### Aim of the exercise
Extract verbatim the lines of the listing below, from the line with "You are a computer-use agent." to the line with "(1017, 483)", including both of those lines. Leave the pictures out of your answer.

### Task data

** start **

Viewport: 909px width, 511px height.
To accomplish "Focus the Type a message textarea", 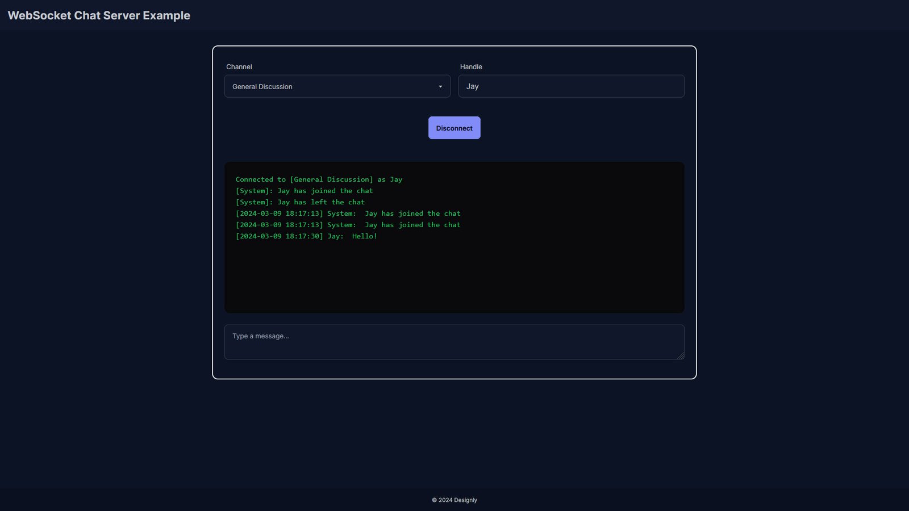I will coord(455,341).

** end **
** start **

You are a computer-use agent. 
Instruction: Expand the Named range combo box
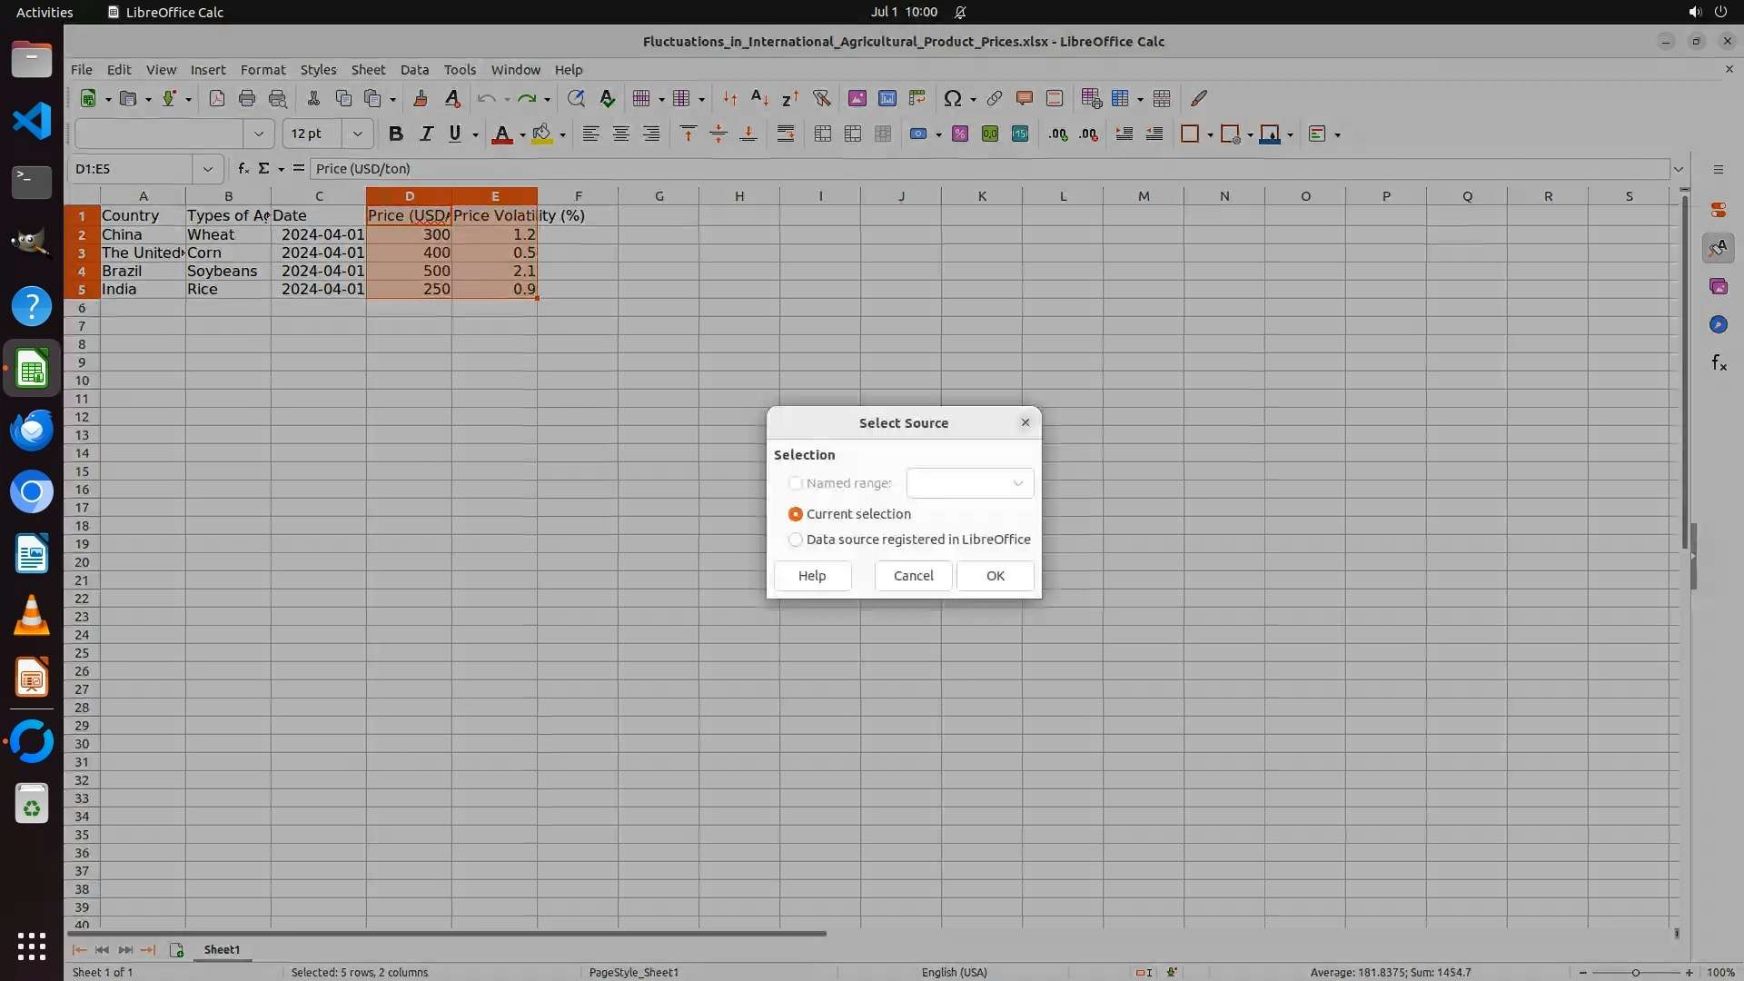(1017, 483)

** end **
** start **

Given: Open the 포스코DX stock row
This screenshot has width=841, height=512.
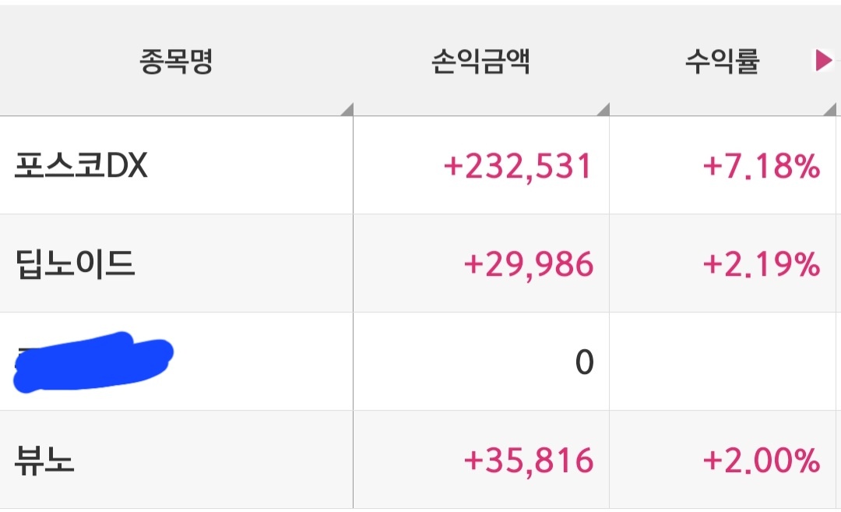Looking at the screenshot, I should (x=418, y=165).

** end **

### Task answer
You are a computer-use agent. 
Instruction: Expand the Named range combo box
(1017, 483)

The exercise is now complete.